Summarizing the Current Understanding of Immunosenescence
The open access review paper here provides a summary of the present scientific understanding of immunosenescence, the name given to the declining function of the immune system with advancing age. Some researchers consider this a separate phenomenon from inflammaging, the increased levels of inappropriate inflammatory activation of the immune system found in older individuals, and also distinct from some other kinds of immune cell failure found in old people, such as cellular senescence or immune cell exhaustion. Others consider all of these line items to be aspects of immunosenescence. Further, when it comes to the roots of age-related immune failure, the degree to which various potential causes are responsible is open to debate, and there will likely remain considerable uncertainty until such time as the research community can reverse those causes one by one to observe the results.
In our era of rapidly improving biotechnology, it is frequently the case that building therapies to address the causes of age-related dysfunction is the fastest path to an understanding of which of those causes are important. In the case of immunosenescence, there are a number of obvious paths forward, some of which should also help to treat autoimmune conditions: reversing atrophy of the thymus to increase the supply of new immune cells; destroying damaged or overspecialized immune cells to free up space for effective replacements; using cell therapies to deliver a large number of new immune cells; restoring function of the hematopoietic stem cells that generate immune cells.
Immunosenescence correlates with the linear extension of average life span that began in the nineteenth century and is still in progress. The aging phenotype, including immunosenescence, is the result of an imbalance between inflammatory and anti-inflammatory mechanisms with the consequence of a state defined by some authors as inflammaging. The most important feature of immunosenescence is the accumulation in the "immunological space" of memory and effector cells as a result of the stimulation caused by repeated clinical and subclinical infections and by continuous exposure to antigens. This state of chronic inflammation that characterizes senescence has a significant impact on survival and fragility. In fact, the condition of frail elderly occurs less frequently in situations characterized by low contact with viral infections and parasitic diseases. Furthermore immunosenescence is characterized by a particular remodelling of the immune system, induced by oxidative stress.
Apoptosis, a complex mechanism of programmed cell death, allows the maintenance of a physiological homeostasis mechanisms between survival and removal of damaged cells. Apoptosis is a strategic mechanism for the manifestation of the clonotypic diversity during lymphocyte selection, permitting to control the clonal expansion after antigenic stimulation.

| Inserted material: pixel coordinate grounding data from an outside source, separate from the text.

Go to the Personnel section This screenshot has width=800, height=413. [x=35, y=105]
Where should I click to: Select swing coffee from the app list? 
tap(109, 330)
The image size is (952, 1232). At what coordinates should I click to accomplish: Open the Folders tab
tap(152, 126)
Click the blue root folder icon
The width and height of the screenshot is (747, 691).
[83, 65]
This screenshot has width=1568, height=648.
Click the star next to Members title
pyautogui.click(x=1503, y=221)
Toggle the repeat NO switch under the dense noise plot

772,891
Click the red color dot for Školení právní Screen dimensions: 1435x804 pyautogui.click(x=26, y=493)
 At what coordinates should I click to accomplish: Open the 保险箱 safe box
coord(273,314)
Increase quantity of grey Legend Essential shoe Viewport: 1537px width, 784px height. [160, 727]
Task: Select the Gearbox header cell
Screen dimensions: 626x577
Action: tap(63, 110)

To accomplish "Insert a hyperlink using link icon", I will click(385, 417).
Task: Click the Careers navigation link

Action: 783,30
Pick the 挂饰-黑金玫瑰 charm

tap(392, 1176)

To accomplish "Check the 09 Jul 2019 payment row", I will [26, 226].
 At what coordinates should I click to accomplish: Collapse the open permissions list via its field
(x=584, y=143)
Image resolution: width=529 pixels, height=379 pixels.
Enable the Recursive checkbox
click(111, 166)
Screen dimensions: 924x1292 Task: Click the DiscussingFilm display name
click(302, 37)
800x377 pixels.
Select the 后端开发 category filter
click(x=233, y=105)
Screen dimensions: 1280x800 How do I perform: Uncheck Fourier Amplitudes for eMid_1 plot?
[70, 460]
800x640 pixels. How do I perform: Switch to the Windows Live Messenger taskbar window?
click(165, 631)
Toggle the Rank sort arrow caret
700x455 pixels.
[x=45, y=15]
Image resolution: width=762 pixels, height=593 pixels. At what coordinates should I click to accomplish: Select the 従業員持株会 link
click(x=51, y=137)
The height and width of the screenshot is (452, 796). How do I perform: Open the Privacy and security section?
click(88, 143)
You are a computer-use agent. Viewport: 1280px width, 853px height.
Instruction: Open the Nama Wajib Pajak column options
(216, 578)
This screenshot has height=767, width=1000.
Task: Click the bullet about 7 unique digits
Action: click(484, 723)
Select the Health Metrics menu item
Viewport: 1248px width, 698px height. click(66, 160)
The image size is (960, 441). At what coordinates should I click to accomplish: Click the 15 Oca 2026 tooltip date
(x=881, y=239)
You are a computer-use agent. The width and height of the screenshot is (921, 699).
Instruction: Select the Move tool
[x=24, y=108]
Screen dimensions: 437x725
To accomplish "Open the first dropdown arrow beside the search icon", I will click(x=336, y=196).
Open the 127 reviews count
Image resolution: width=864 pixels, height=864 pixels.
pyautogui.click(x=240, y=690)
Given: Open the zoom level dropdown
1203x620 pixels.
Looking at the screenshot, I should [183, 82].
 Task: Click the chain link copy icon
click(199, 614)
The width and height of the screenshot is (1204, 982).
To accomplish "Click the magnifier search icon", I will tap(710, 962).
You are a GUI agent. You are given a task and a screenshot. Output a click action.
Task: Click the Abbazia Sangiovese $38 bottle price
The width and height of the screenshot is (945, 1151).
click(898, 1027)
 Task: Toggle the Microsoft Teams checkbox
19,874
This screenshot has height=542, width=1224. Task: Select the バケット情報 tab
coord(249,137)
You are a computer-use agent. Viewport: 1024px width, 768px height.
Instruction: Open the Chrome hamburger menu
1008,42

Changes in apoptosis, together with inflammaging and the up-regulation of the immune response with the consequent secretion of pro-inflammatory lymphokines, represents the major determinant of the rate of aging and longevity, as well as of the most common diseases related with age and with tumors. Other changes occur in innate immunity, the first line of defence providing rapid, but unspecific and incomplete protection, consisting mostly of monocytes, natural killer cells, and dendritic cells, acting up to the establishment of an adaptive immune response, which is slower, but highly specific, which cellular substrate consists of T and B lymphocytes.
The markers of inflammaging in adaptive immunity in centenarians are characterized by a decrease in naive T cells. The reduction of CD8- cells may be related to the risk of morbidity and death, as well as the combination of the increase of CD8+ cells and reduction of CD4+ T cells and the reduction of CD19+ B cells. The immune function of the elderly is weakened to due to the exhaustion of CD95 T cells, which are replaced with the clonal expansion of CD28- T cells. The increase of pro-inflammatory cytokines is associated with dementia, Parkinson's disease, atherosclerosis, type 2 diabetes, sarcopenia, and a high risk of morbidity and mortality. A correct modulation of immune responses and apoptotic phenomena can be useful to reduce age-related degenerative diseases, as well as inflammatory and neoplastic diseases.